From the line that contains "The height and" to the final line of the records below, print each line exactly and leave every picture out.

*** Records for the task Section Begins ***

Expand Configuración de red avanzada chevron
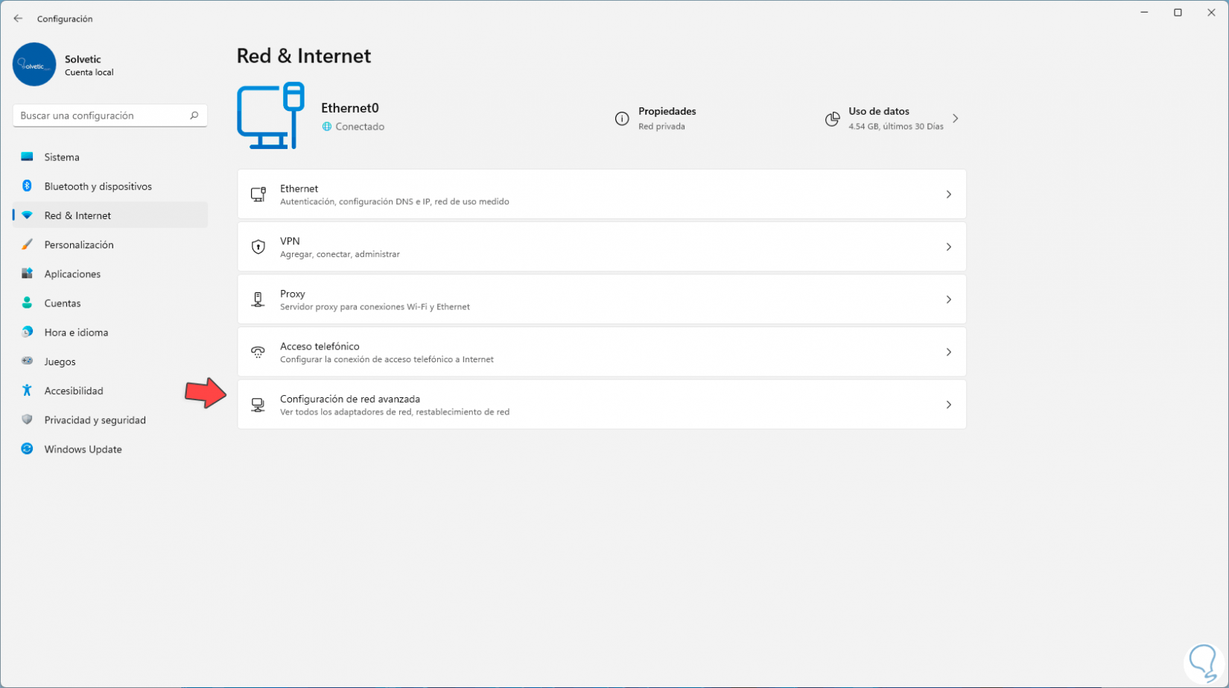 pyautogui.click(x=948, y=405)
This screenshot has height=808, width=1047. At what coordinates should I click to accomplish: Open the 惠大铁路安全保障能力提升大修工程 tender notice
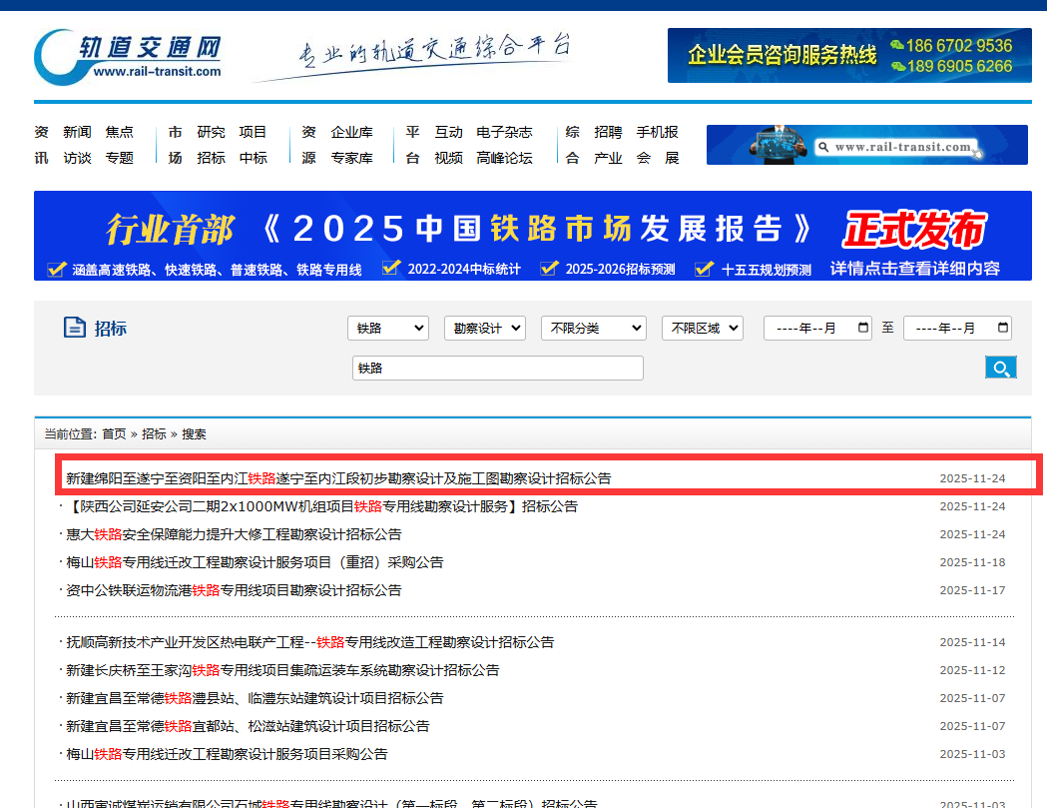234,534
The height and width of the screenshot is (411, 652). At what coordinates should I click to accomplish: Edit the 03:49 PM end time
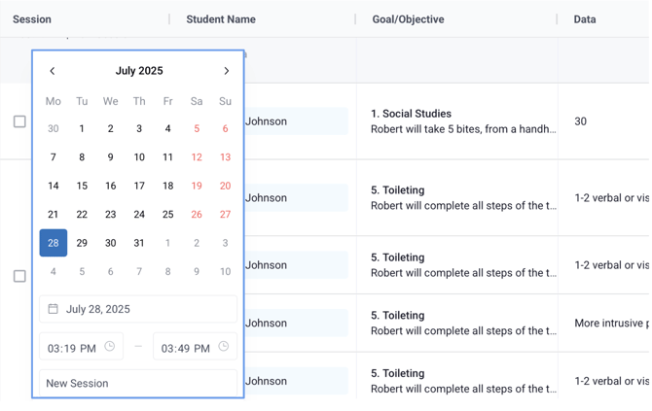(x=185, y=348)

*** Records for the task Section Ends ***

Result for this exercise =>
The height and width of the screenshot is (411, 652). At what coordinates should I click to accomplish: Edit the 03:49 PM end time
(x=185, y=348)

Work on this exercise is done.